I have a bivariate objective function that is strictly concave but too complex to derive a closed-form solution from the first-order condition. As a bypath, I want to approximate the objective function only up to the second-order and derive its solution.
Is it even plausible? Is there any mathematical way to calculate the boundary of the error?
I would like to specify my maximization problem as follows.
I have a strictly concave function $W(x,y)$. I know that $W(x,y)$ is maximized at, for example, $(X,Y)$ where $X \neq Y$. I want to compare the maximum with one on which I add a constraint that $x=y$. Then $W(z,z)$ would be strictly inferior to $W(X,Y)$ for any $z$.

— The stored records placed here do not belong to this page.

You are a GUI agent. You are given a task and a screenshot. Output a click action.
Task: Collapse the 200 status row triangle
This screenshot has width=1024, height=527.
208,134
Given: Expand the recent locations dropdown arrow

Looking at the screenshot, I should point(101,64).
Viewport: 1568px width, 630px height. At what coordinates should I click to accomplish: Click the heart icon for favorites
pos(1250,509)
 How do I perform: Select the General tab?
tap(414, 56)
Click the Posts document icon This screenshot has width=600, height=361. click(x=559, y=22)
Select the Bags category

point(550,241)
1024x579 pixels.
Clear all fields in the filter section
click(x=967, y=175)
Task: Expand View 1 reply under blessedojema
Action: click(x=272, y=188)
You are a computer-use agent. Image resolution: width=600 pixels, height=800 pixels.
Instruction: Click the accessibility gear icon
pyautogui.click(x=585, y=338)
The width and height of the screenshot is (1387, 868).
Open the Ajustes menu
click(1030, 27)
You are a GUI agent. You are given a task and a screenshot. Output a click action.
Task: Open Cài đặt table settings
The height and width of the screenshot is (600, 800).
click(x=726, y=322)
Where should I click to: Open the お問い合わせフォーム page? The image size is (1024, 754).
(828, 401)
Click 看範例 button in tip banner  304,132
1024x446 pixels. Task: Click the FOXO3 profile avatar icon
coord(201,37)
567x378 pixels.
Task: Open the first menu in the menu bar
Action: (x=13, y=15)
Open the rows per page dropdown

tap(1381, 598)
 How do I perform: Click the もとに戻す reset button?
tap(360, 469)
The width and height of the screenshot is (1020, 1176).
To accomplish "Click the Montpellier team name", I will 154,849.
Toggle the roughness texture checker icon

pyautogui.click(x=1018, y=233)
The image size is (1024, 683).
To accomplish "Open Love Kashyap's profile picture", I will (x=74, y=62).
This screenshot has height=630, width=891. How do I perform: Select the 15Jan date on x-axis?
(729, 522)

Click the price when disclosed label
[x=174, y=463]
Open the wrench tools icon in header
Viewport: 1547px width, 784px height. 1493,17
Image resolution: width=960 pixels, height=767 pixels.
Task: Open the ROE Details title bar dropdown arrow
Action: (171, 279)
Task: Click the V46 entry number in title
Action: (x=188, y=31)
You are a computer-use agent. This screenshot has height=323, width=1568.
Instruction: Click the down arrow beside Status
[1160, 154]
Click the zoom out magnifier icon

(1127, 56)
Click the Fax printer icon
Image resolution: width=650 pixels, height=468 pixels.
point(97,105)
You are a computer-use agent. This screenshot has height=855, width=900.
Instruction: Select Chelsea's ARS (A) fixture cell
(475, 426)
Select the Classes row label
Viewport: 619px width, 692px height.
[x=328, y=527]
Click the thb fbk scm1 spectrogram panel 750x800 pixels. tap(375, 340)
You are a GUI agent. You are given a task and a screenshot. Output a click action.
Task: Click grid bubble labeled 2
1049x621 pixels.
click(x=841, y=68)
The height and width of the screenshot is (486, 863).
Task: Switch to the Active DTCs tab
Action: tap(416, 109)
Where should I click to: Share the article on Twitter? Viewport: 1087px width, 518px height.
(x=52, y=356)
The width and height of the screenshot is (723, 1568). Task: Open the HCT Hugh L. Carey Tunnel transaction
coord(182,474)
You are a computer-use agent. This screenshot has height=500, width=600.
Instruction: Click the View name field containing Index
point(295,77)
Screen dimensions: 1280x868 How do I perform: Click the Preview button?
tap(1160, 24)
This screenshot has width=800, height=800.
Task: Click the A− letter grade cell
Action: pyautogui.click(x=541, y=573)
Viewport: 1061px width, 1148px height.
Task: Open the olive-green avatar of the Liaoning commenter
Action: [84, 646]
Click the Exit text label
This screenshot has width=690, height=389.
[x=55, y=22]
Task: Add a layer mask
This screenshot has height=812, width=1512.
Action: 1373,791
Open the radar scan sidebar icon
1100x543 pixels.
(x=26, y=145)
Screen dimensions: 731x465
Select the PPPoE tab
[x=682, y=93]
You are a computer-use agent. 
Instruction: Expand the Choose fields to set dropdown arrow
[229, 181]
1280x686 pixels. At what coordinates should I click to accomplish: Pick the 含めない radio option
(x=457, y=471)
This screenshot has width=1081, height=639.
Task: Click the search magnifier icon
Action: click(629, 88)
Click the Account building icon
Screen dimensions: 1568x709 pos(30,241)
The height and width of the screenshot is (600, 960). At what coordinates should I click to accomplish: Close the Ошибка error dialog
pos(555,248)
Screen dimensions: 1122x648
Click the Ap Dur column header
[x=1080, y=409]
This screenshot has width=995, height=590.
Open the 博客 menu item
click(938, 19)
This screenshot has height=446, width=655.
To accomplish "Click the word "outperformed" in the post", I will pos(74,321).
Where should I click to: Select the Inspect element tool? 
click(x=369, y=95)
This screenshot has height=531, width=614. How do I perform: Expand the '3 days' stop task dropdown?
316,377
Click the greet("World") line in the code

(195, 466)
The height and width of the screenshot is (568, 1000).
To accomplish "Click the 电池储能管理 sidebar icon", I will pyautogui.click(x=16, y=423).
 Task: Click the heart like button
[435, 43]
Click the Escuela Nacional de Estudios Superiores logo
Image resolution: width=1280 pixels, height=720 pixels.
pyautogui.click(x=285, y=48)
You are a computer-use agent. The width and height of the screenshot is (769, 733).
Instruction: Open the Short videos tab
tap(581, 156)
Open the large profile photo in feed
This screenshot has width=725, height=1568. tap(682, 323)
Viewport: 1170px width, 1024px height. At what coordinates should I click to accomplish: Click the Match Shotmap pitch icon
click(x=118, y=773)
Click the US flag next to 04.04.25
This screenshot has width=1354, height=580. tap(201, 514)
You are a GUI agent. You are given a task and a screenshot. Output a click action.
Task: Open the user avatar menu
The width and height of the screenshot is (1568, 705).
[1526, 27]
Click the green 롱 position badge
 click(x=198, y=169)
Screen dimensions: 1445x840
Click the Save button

Now I turn $max$ $W(z,z)$ to $max$ $W(z,z)-W(X,Y)$, as the latter term is constant. Now I approximate $W(z,z)$ to $W(X,Y)$. Then the approximation would be $W_{1}(z-X)+W_{2}(z-Y)+0.5W_{11}(z-X)^{2}+0.5W_{22}(z-Y)^{2}+W_{12}(z-X)(z-Y)...$.
I disregard any higher order than the second. And maximize only $W_{1}(z-X)+W_{2}(z-Y)+0.5W_{11}(z-X)^{2}+0.5W_{22}(z-Y)^{2}+W_{12}(z-X)(z-Y)$ with respect to $z$. However, as we defined $(X,Y)$ as the argmax, $W_{1}$ and $W_{2}$ vanish. Therefore, we can consider only the second order.
Thanks